Recent research has moved beyond detection in blood and placenta to the arteries themselves.

• A 2024 Italian study examined carotid endarterectomy* samples from 257 patients and found plastic particles in the plaques** of over half the patients. Polyethylene was most common (~58% of plaques), followed by PVC (~12%) (Marfella et al. 2024).
• During ~34 months of follow-up, patients whose plaques contained plastics had a 4.5-fold higher risk of major cardiovascular events (non-fatal MI, non-fatal stroke, or death) compared with those without plastic in plaque (Marfella et al. 2024).
• Microscopy revealed jagged-edged plastic fragments embedded among macrophages (immune cells) and other plaque material, often in the nanoplastic size range, suggesting high reactivity (Liu et al. 2024).

* carotid endarterectomy-surgery to unclog the carotid artery which brings blood to the brain.

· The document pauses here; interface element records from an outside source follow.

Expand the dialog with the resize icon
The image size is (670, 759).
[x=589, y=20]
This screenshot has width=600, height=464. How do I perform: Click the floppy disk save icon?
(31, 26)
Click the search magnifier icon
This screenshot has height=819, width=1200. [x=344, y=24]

**plaque-a waxy buildup of fats and immune cells lining the artery wall.

Mechanism hypotheses:

1. Plastics may worsen endothelial dysfunction, increasing oxidative stress and lipid oxidation (LDL → oxLDL), the spark for plaque initiation (Goldsworthy et al. 2025).
2. Macrophages attempt to phagocytose (“eat”) plastic debris, fail to digest, and trigger a chronic inflammatory loop, mirroring autoimmunity around modified lipoproteins.
3. Plastics may deliver chemical additives (plasticizers, contaminants) directly into plaques, amplifying local immune activation and tissue damage.

Limitations: current evidence is observational. Risks of contamination during sampling exist, and causation cannot yet be proven. But the findings align with a growing recognition that environmental particulates (plastics, air pollution, combustion particles) accelerate vascular injury (Prattichizzo et al. 2024).

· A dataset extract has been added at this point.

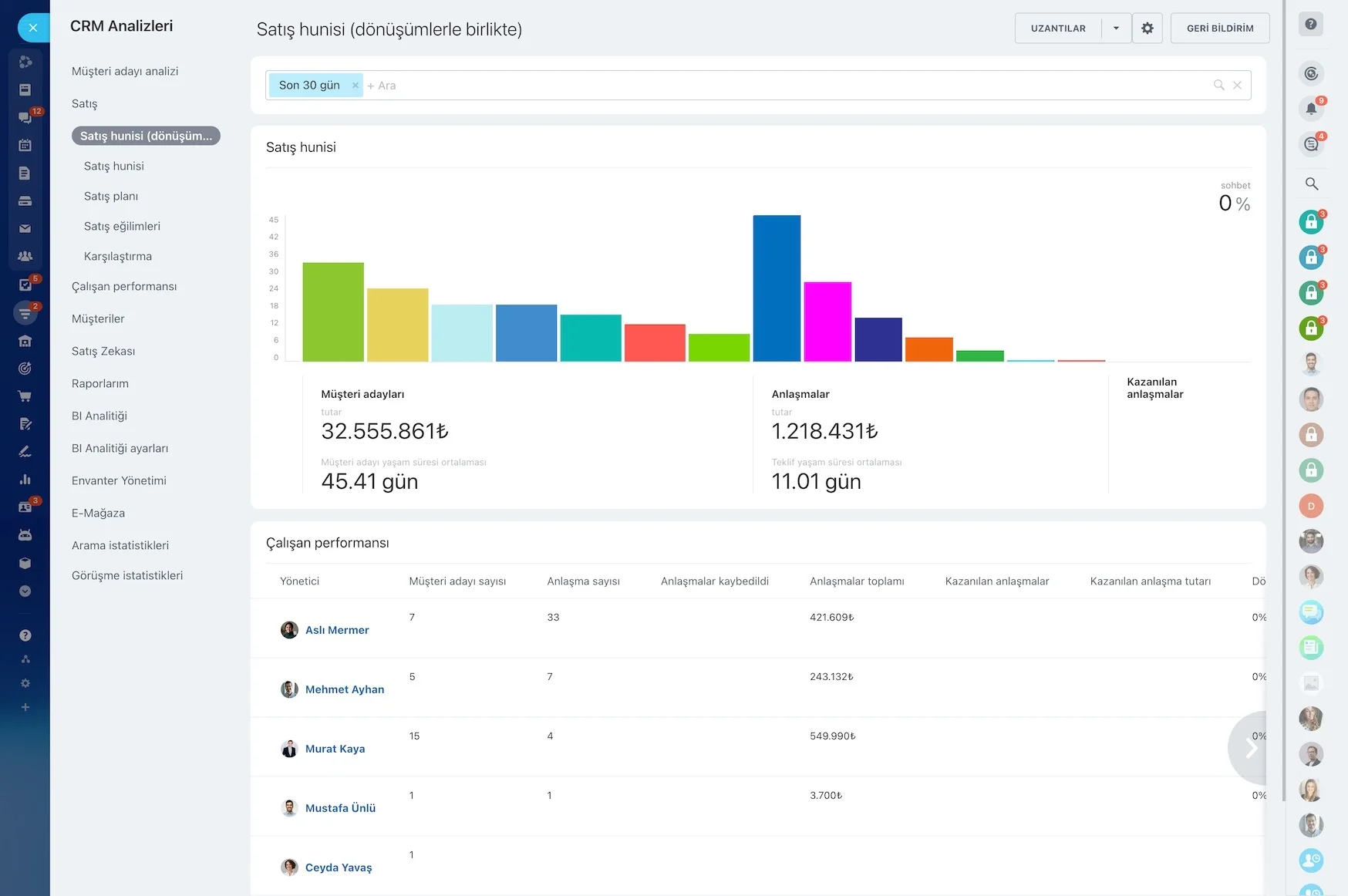The image size is (1348, 896).
Task: Focus the Ara filter search field
Action: point(787,86)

Takeaway: Plastics may not only disrupt hormones or development. They could be a new class of vascular toxins — inflaming, destabilizing, and rupturing plaques, silently raising cardiovascular risk worldwide.

References

1. Yang Y, et al. Microplastics associated with coronary atherosclerosis pathology.Nat Med (2024). PMC.
2. Marfella R, et al. Plastic debris in carotid plaques linked to adverse cardiovascular events.NEJM (2024).
3. Liu S, et al. Microplastics detected in three types of human arteries.Environ Int (2024). PMC.
4. Goldsworthy A, et al. Micro-nanoplastic induced cardiovascular disease and dysfunction: a scoping review.Cardiovasc Res (2025). PMC.
5. Prattichizzo F, et al. Environmental particulates and atherosclerosis: an emerging link.Atherosclerosis (2024).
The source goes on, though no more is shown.